Write out exactly the lines of the entries below from the one holding "This screenshot has width=837, height=778." to the one holding "The height and width of the screenshot is (775, 898).", inclusive, and leave out all other lines.

== Available data ==
--------------------
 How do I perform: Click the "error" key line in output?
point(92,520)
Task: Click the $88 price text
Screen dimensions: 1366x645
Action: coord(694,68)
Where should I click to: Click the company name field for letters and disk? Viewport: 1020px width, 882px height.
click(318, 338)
--------------------
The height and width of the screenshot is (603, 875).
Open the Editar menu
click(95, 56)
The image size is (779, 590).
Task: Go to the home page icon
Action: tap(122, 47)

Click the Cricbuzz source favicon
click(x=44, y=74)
--------------------
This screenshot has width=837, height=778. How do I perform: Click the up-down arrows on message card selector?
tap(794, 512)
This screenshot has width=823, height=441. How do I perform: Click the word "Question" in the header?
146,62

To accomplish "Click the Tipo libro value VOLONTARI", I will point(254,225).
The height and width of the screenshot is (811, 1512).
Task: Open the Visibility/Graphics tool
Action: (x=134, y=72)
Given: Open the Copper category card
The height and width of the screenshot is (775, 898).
--------------------
== Reply ==
This screenshot has width=837, height=778. How do I perform: Click the up-down arrows on message card selector?
tap(794, 512)
This screenshot has width=823, height=441. How do I perform: Click the word "Question" in the header?
146,62

To accomplish "Click the Tipo libro value VOLONTARI", I will point(254,225).
The height and width of the screenshot is (811, 1512).
Task: Open the Visibility/Graphics tool
Action: (x=134, y=72)
Given: Open the Copper category card
The height and width of the screenshot is (775, 898).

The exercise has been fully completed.